Kam uttered a higher pitch screech, a sound often made as a ripper pounced on its prey, to increase the terror “flavor” they craved when they frilled the animal as it was caught. It was timed to come when the lead animal was about to pass through the gap in the trees.
Ryan instantly hurled his fir
st spear at a point on the right side of the gap, where he anticipated the left shoulder would be of his yet unseen target when the spear arrived. As expected, the antelope that burst through the gap was hit solidly in its front left shoulder.
Even as he’d released the throwing spear, Ryan had grasped the shorter and thicker of the two other spears, the one with a blunt cut butt. He stepped onto the trail, placed his right knee on the ground, planted the spear butt in the ground along his left side, and pivoted the sharp tip towards where the chest of the antelope would soon be.
The lead antelope, it was the smaller female, lunged through the gap in even greater panic than before, her attention fixed on the predator it was certain, from that last screech, was about to land on her back.
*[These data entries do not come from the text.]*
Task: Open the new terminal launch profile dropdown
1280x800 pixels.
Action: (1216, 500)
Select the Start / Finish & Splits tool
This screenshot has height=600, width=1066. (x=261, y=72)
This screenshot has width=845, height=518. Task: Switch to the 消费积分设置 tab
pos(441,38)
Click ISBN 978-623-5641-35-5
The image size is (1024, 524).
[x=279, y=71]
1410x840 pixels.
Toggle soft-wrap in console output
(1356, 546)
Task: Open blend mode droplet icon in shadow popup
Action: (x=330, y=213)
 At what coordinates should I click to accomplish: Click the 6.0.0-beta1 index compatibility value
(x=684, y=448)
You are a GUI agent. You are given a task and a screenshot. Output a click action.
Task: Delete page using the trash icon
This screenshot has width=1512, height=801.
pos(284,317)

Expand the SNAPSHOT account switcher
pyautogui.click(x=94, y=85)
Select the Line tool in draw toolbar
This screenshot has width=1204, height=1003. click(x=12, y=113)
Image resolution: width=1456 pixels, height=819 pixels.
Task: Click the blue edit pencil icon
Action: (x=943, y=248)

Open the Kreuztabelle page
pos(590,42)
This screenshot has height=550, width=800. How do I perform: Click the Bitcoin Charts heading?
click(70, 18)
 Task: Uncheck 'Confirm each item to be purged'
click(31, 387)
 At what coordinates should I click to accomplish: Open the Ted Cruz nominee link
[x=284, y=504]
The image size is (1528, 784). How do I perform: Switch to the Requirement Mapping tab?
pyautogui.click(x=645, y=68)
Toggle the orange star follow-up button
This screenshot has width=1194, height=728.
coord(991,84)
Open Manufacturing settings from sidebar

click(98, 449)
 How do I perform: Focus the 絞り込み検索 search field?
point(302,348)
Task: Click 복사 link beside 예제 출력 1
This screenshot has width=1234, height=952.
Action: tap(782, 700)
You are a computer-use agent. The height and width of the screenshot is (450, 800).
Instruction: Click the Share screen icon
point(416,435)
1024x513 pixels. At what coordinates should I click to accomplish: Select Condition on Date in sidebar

She was hit high in the shoulder by the thrown spear, and before she could look back to the front, ran into the short spear. The thousand pounds behind the impact easily snapped the shaft, although Ryan, his left leg ready, had already shoved hard to roll to his right as the wounded animal screamed and leaped past him.
On its heels, the young buck flashed through the gap, and dodged away from Ryan and the still spinning splintered spear shaft.
Ryan had rolled into a crouch with his second throwing spear pointed at the buck, in case it decided the boy was worth lowering its head and horns, and charged the new threat as it passed. Not to worry. Kam emitted a second screech as he flashed through the gap in the trees, pushing off from one trunk with his hind legs in an airborne teal blur, and the buck darted off the game trail to the right, away from Ryan and the ripper pursuit.
Kam glanced at Ryan as he passed, and seeing his partner was safe, and two of his spears were now used, he knew their primary prey was wounded. He continued after the doe, which would now be slowing its run and leaving a blood trail. Not even a mature ripper could catch a healthy antelope in full stride if it had as much of a lead as these animals had been given. However, rippers were pride animals, and used ambush tactics when they drove prey to where their pride mates waited. It was Kam’s job now to overtake and down the injured animal, and Ryan was to follow with his spear, to deliver a swift coup de grâce while Kam held the doe by the throat.